Here goes: DO NOT SAY, “My wife (or anyone else) and I’s (fill in noun).” “My friend and I’s lunch date had to be canceled.”
No such possessive “word” as “I’s” exists. I think this problem arises because so many people think I is a classier pronoun than me or my. It’s not. If you need a subject pronoun, use I. For an object pronoun, it’s going to be me or my. My wife’s and my apartment was painted last week. My friend’s and my lunch date had to be canceled.
The good news is that I have never seen anyone write this horror. You can use the search box on my blog to get more info about “I vs. me.”
I am often asked which pronoun is correct a sentence like this:
1. I appreciate you helping me.
2. I appreciate your helping me.
No one’s brain is going to explode if you choose the wrong pronoun, but “your,” a possessive pronoun, is definitely preferred.
How about this one?
1. Daniel looks forward to your arrival.
2. Daniel looks forward to you arrival.
That was easy, wasn’t it? You’d never write “you arrival” because “arrival” is a noun, and you know you need an adjective to modify it. When you use a pronoun that acts as an adjective to modify a noun, you’ll always need a possessive pronoun, in this case “your.”
That’s all for today, folks.
When I am asked what is the most prevalent mistake I see, I don’t have to stop and think about it: without doubt, it is ITS vs. IT’S. If you can’t substitute IT IS or IT HAS, you want the possessive ITS (as in “The kitten took its first steps today”).
You should apply the same test to WHOSE and WHO’S: if you can’t substitute WHO IS or WHO HAS, you need the possessive WHOSE.
1. Papa Bear roared, “WHOSE/WHO’S been sitting in my chair?”
2. Priority seating will be given to those WHO’S/WHOSE applications were received first.
3. I would like to know WHOSE/WHO’S read a good book recently.
4. My Aunt Irene is a person WHO’S/WHOSE advice I value.
5. ITS/IT’S been humid on the East Coast recently.
6. The Yorkshire terrier yanked IT’S/ITS leash out of IT’S/ITS owner’s hand and ran to the neighbors’ house.
How did you do? Was this difficult for you? In each sentence, the correct answer is the second option.
Last night my husband and I went to a lovely concert, a tenor singing Shubert’s “Winterreisse” (“Winter Journey”) a series of beautiful and sad songs accompanied by a piano. The program seemed so fitting for a cold night. The songs were written and sung in German, but on the wall above the singer an English translation was projected.
Being the grammatically compulsive person I am, I had to bring myself back to the music and try to ignore the fact that every time the word “its” was needed, “it’s” was written.

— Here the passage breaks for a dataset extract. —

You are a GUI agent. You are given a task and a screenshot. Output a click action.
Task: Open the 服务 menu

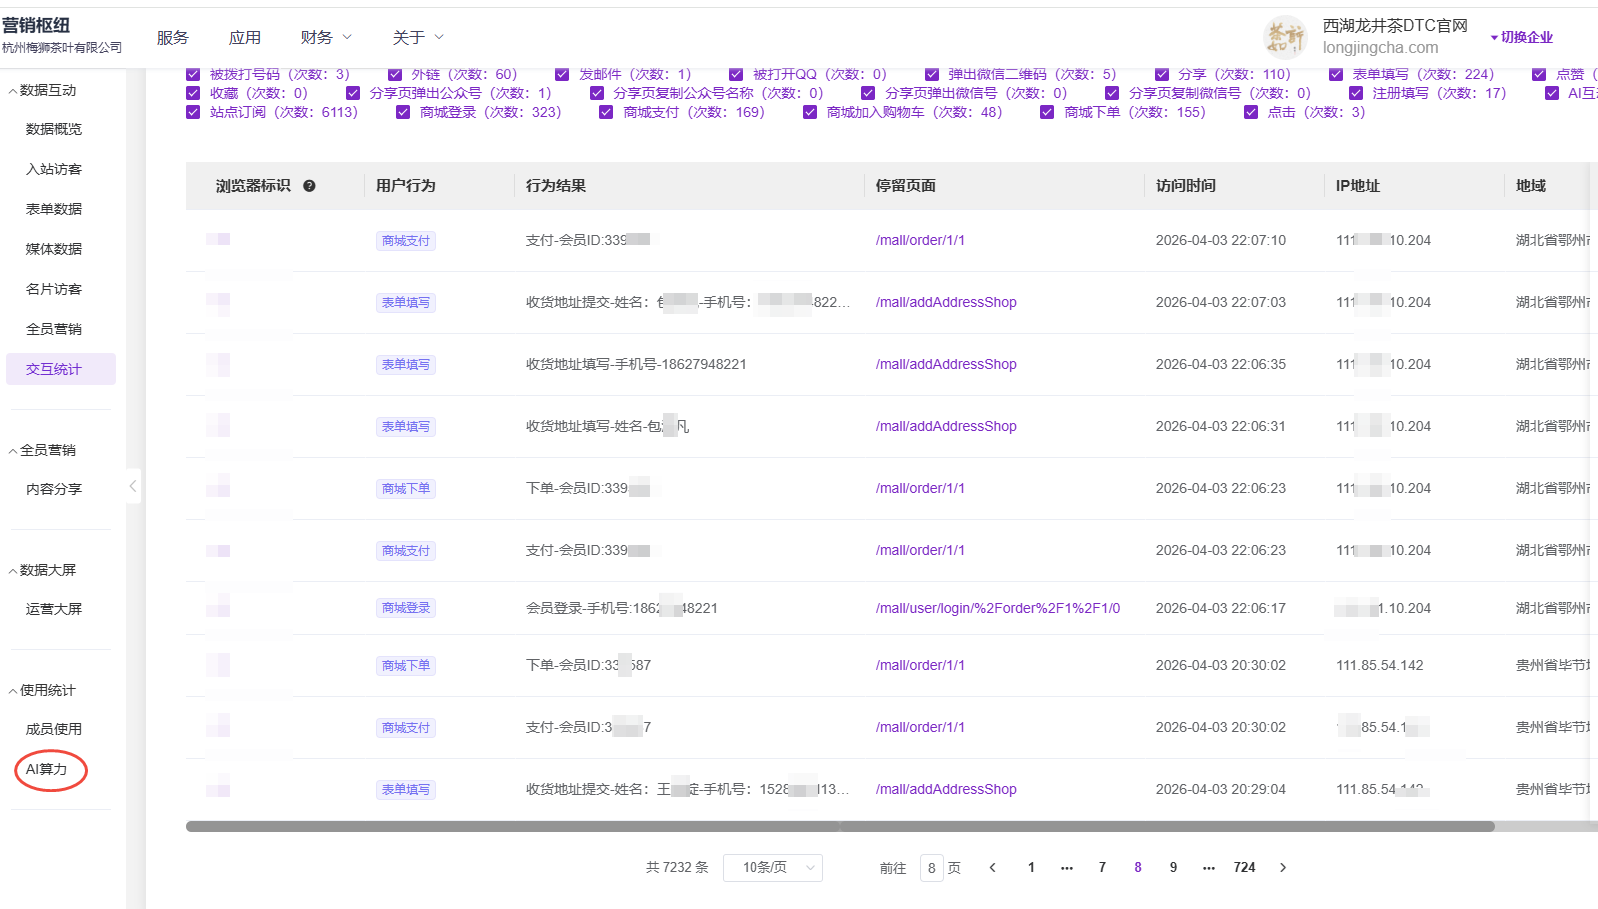172,38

If it doesn’t mean “it is” or “it has,” you want “its,” the possessive form:
“It’s been cold and snowy in the East.” <——It has
“It’s cold even here in Los Angeles.” <——-It is
“The tree dropped its leaves.” <——-Possessive. The leaves belong to the tree.
People get confused because in English possessive nouns do take apostrophes. But possessive pronouns never do:
Hers, his, ours, theirs, yours—hold the apostrophes!